‘If you can dream it, you can do it’: disabled sailor completes record-breaking voyage
Alastair Hignell
Alastair Hignell
Jazz Turner will be home for the 27th birthday a doctor told her she might not live to see. The terminally ill British sailor has just completed her attempt to become the first disabled woman to sail solo and unassisted round the British Isles.
Unsure whether she would be home in time for her birthday on Tuesday 8 July, Turner had stowed some cards and presents carefully on board her boat before her trip began. They are now lying soaked and soggy in one of the lockers, but will be opened at home.
Turner, who uses a wheelchair, set off from Brighton on 2 June, knowing that her body was failing because of Ehlers-Danlos syndrome, an incurable genetic condition that affects connective tissue. Her joints kept dislocating, she was prone to blackouts, her digestive system was not processing food properly and the invasive treatments needed to keep her functioning left her wiped out with infection after infection. Last December, medics gave her six months to live.
But Turner decided that instead of seeing out her days in a hospice, she would buy a boat, which she called Fear, and sail into the record books.
Despite a compass malfunction in the first week and running aground in the last week, she smashed both her time and financial targets. She initially aimed to raise £30,000 for disabled sailors in Newhaven, East Sussex, revised it to £50,000 after an encouraging early response and has now already surpassed that.
The 2,000-mile voyage took its toll. Last Sunday, her boat ran aground near Folkestone after she dozed off and slept through her alarm. She had to crawl on hands and knees across jagged rocks carrying an anchor, so that when the tide came in, it would take the vessel back out to sea, and in the process ensure that she complied with the conditions of her challenge.
She had been at sea for four weeks, eating nothing but dehydrated food, chocolate bars and crisps.
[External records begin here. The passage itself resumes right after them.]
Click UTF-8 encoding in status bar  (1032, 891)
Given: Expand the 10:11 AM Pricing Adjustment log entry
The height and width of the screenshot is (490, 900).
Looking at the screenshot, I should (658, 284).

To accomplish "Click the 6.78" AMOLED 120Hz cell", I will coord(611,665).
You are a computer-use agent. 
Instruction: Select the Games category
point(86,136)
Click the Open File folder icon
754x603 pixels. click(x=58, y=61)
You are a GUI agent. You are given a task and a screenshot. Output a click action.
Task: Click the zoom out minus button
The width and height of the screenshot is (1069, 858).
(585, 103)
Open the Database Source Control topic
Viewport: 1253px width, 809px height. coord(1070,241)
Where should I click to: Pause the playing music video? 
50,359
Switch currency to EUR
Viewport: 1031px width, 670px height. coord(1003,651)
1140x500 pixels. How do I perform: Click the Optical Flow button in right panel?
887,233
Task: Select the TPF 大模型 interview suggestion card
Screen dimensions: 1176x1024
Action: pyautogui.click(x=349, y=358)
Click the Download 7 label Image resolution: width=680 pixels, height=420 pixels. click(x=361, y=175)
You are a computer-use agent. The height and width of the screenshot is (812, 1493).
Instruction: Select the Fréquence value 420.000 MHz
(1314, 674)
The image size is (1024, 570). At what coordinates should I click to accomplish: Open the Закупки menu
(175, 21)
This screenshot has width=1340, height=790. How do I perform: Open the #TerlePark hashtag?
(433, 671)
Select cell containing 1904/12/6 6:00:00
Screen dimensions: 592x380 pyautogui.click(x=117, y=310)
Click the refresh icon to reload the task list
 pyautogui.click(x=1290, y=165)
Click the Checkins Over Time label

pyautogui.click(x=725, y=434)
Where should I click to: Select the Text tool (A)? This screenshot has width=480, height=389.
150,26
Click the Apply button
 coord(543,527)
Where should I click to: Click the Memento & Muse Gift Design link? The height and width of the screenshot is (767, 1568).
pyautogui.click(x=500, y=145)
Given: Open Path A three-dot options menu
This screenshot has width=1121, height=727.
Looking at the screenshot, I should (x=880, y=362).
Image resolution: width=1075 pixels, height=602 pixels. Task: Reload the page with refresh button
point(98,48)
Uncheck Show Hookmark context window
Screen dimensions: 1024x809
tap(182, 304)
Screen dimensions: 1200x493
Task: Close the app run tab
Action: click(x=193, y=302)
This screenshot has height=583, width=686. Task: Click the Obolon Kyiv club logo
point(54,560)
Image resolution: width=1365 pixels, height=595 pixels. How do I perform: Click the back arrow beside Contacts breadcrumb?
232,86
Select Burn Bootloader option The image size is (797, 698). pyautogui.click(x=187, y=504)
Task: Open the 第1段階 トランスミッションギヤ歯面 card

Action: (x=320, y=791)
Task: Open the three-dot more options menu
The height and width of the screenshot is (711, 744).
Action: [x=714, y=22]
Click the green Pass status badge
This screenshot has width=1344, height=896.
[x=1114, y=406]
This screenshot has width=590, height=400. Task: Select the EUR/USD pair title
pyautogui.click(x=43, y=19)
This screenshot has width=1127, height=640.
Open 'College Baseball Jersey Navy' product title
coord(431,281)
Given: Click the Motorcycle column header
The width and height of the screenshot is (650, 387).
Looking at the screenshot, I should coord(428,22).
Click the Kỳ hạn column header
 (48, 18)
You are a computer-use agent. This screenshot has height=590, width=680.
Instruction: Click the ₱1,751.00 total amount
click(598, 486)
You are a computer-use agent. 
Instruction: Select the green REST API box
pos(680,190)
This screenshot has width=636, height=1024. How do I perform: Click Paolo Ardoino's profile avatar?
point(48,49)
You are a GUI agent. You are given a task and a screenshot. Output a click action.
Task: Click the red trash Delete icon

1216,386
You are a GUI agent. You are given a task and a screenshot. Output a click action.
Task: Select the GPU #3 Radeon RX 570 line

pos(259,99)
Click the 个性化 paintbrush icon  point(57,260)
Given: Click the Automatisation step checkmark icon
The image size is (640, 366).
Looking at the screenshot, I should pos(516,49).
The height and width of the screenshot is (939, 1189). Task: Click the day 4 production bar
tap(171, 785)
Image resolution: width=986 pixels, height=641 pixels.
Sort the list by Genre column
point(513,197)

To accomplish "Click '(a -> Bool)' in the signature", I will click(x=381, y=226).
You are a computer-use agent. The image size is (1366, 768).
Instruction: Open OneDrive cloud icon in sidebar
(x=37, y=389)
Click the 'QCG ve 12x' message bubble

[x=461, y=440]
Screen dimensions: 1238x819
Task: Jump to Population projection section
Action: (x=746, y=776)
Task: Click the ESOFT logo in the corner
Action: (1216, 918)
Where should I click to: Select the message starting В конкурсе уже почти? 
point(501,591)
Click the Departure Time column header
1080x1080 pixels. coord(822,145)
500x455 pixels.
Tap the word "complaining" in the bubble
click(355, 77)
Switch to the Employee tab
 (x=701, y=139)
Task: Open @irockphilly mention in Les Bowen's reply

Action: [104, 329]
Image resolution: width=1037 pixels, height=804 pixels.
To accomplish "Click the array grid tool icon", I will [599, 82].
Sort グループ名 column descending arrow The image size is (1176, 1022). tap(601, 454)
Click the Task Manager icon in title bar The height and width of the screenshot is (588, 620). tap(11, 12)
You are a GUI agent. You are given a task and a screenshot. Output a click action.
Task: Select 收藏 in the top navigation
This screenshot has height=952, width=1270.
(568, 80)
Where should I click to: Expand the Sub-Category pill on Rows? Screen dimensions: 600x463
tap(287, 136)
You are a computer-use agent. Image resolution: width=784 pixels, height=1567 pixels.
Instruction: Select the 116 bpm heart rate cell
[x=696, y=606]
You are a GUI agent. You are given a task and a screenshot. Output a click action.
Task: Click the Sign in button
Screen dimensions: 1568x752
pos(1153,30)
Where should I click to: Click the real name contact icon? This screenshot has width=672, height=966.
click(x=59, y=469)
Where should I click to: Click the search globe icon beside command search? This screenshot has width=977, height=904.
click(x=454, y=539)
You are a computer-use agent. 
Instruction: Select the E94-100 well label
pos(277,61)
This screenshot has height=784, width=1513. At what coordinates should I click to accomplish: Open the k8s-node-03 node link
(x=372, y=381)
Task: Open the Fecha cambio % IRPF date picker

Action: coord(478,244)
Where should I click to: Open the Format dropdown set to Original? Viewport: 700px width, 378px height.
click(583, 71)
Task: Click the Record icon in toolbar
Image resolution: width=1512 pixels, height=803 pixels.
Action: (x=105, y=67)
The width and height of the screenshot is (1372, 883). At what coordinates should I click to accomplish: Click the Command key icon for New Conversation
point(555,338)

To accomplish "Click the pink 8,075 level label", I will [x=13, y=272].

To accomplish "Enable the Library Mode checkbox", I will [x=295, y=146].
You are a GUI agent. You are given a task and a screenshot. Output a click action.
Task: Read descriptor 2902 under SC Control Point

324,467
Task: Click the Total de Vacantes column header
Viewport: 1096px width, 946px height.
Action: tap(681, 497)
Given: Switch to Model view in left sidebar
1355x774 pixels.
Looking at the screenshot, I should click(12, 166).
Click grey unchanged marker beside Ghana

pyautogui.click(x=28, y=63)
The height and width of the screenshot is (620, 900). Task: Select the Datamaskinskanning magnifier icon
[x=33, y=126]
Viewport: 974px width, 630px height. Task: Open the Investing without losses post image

Last Monday, the hottest day of the year so far, she sailed back into Brighton Marina, escorted by a flotilla of boats, to a raucous reception from well-wishers, friends and, most importantly, her parents, Chris and Carolyn, and her dog Phoebe.
I don’t know what the future holds – but I know I want to keep going
Jazz Turner
There were jubilant scenes at the clubhouse, where sailors from Newhaven in wheelchairs queued up to cheer one of their own: Turner shed tears as she took in the size of the welcoming party, her joyful embrace of her parents – and the frenzied excitement of her dog. “The four weeks without them were actually pretty shitty,” she said. “Now here they were, to touch, to hold. I had no words.”
But when the TV crews arrived, she found all the right things to say. “Anything is possible,” she told them. “It might require a little or even a lot of imagination at times. You may need a large army to help and you might need to do things differently. But if you can dream it, you really can do it.”
Later that afternoon, she had a shower – her first in four weeks –and her favourite cheesy chips. But by Wednesday she was back at the marina, cleaning, clearing, tidying, “getting rid of all the muck”, in preparation for an out-of-the-water inspection of the boat. She has already set her sights on competing in the parasailing category at the European championship in August.
After completing her challenge in just over half the time she allowed, Turner has some time on her hands. For now, she is recovering from the journey. “My body is bruised and battered after being thrown about the boat by the waves and a wind that at times topped 30 knots,” she said. “My knees are scraped and grazed from the Folkestone rocks and my hands are still swollen. Throwing up my food is a daily occurrence. In general, I feel crap, physically.”
Turner knows she is likely to die too young. “I don’t know what the future holds,” she said. “But I know I want to keep going. I now know that, if you feel good mentally, it helps physically. I’m tired after the last few weeks but I won’t be sitting around.”
Nor do her parents expect her to. “She has always refused to be defined by her disability,” said Carolyn. “She’ll soon have another mad scheme to tell us about,” added Chris.